ぶつかることは怖い…でもそれは人間関係を築く上で大切なこと
 最近学生たちを見ていると、人とコミュニケーションをとるときに、どうでもよいことは話せても心の中にある重要なことを話せない、自分を出すと他人に迷惑をかけるのではないかと思ってしまう、そんな様子が見うけられます。例えば集団で一枚の絵を描いてみましょうと言うと、まず自分のエリアに描き始め、そのうちに真ん中に空間ができますが、そこには誰も手を出さないので絵がなかなか完成しないのです。どうもほかの領域に入っていけないようで、人に優しいのですが本当の人間関係ができにくくなっているのではないでしょうか。
 そしてこれは、家族にも言えることです。親は子どもに気をつかい、自分と違う考えや行動があったとしても言わないし、指摘したとしても「うるさい」とか「放っておいて」と言われると、とことん話すのを避けてしまう。子どものほうも言わずに我慢していることが多いようです。親子で食い違いが生まれたときに「お母さんはこんな気持ちなのよ!」と話したりけんかをしてもいいのではないか、そういうこころのぶつかり合いが、家族には必要なのではないでしょうか。
 また家で不登校などの問題が起きたときに、すごくだめなことだと思ってしまったり、お母さんが自分自身の子育てを否定してしまうことがありますが、いろいろな問題が起ったとき、つらい気持ちや否定的な気持ちを抱えながら、それを乗り越えてこそ、家族が本当の意味での家族になっていくのではないでしょうか。バラバラだった家族が、一つ問題が生じることで家の中の人間関係を振り返るようになるということもあります。問題が起こったことは一つのチャンス。その苦しみに家族それぞれが共に取り組むことからまた新しい家族のありかたが生まれてくるとも捉えられるのです。
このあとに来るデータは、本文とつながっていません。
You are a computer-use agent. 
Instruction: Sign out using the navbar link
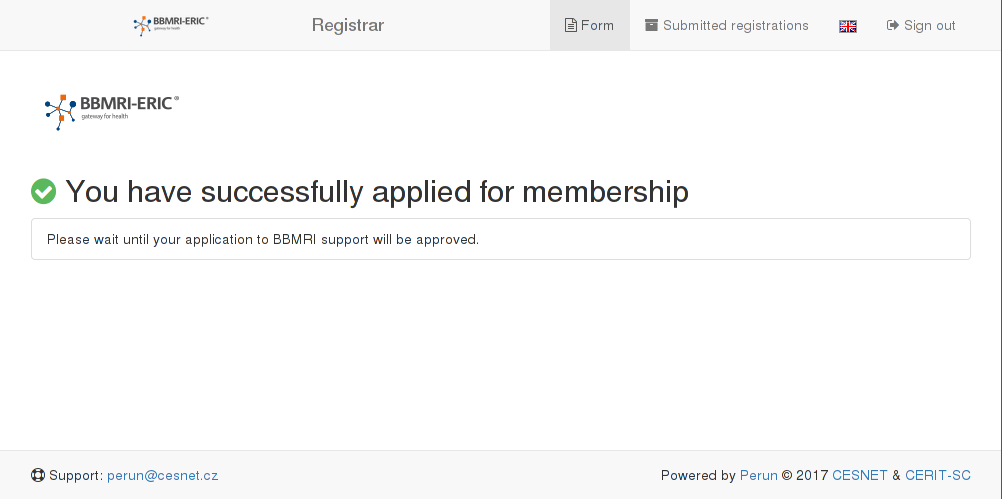click(x=921, y=25)
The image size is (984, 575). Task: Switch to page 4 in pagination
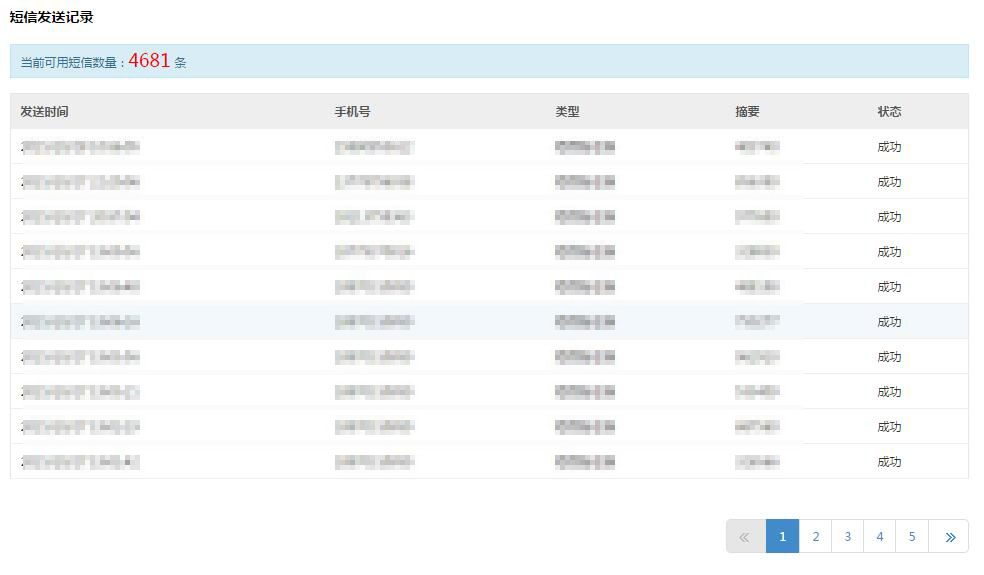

子ども同士のぶつかり合いを見守ることも、子育てには必要
 子どもと遊んでいて気になるのは、日常生活で、大人がいかに手を出し過ぎているかということです。遊びですから奇想天外なことをするものですが、子どもが発想や創造力を発揮する前に、大人が「これはこうしたらいいよね」と、つい補助してしまう。同じようにお友だちとの関わり方についても、お母さんがトラブルが起こらないようにと先回りし過ぎることはないでしょうか? お子さんたちが遊んでいるときに、ちょっとお友だちのものを取ったりするのを見ると「いけないよ、返そうね」「ごめんね」と言って、すぐにやめさせようとする。もちろん怪我には気をつけなければいけませんが、子どもは子ども同士の社会の中で、泣いたり怒ったりしながら経験をすることで学ぶこともあるのです。子どもが自由な発想で遊べる環境をつくりながら、「この範囲なら自由にやってみて」という大きな器での見守り方が大切だと思います。
 ただ、お子さんに対する接し方は家庭によってさまざまです。だからこそ親同士もコミュニケーションが大切で、遠慮をして言わないのではなく、自分の子どもに対する考え方やお子さんとの関わり方について、どんどん話して深い関係を築いてほしいと思います。


■本当の人間関係を築くには「ぶつかること」も時には大切。
■親子で遠慮はしないで。食い違いを恐れずに気持ちを伝えよう。
■子どもの自由な発想や創造を見守ろう。
■子どもは子ども同士でぶつかりながら、学んでいくこともある。